Vendredi 17 octobre – 15h devant l’hôtel de police de Bordeaux dans les sous-sols duquel se trouve le CRA.
L’avocat vient donner à une vingtaine de militants et militantes inter-associatifs le résultat négatif du juge des libertés. Résultat attendu. L’avocat sort d’un dossier la lettre anonyme arrivée dans le bureau de la préfète de la Vienne le 14 octobre. Lettre anonyme, plutôt mail anonyme envoyé de Douala le 24 avril. Pourquoi n’est-il parvenu sur le bureau de la préfète de la Vienne que le 14 octobre, jour où elle pouvait craindre une annulation de l’OQTF ? Le hasard sans doute.

Il est légitime de se questionner sur les raisons de l’acharnement dont on a fait preuve contre ces deux mineurs venus d’Afrique et de se demander si paradoxalement les raisons de cet acharnement n’étaient pas justement celles qui apparaissent ?

Le consulat de Guinée pourrait, en pleine épidémie, ne pas délivrer de laissez-passer, qui plus est à un mineur.
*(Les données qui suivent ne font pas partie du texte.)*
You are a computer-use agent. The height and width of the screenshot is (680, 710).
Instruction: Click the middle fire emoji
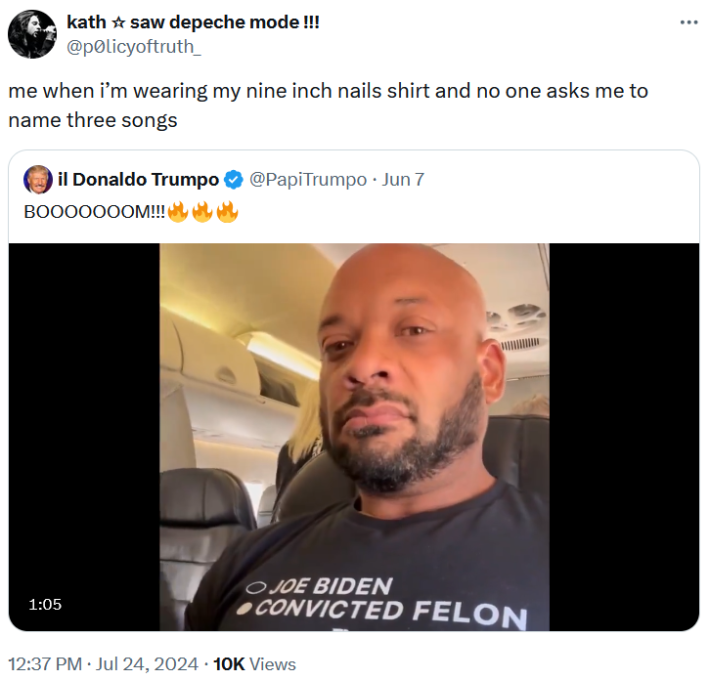203,212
L’ambassade du Cameroun pourrait se trouver dans l’incapacité de fournir, et pour cause, la preuve de la majorité de ce son ressortissant.

Faudrait-il donc voir dans la violence des propos tenus ces deux derniers jours, a contrario, des aveux ? Les instances préfectorales savent bien que ces deux garçons sont des mineurs qui n’ont rien à faire en CRA. D’où la surenchère par des actes honteux – la transmission du mail de dénonciation anonyme -, dans des propos qui tout à la fois dévoient la langue française et arrivent à se prendre les pieds dans le tapis de leurs contradictions, par la croyance en l’exactitude de tests aléatoires, seul moyen de faire dire la vérité souhaitée à défaut de vouloir connaître le réel de vies que l’on gâche.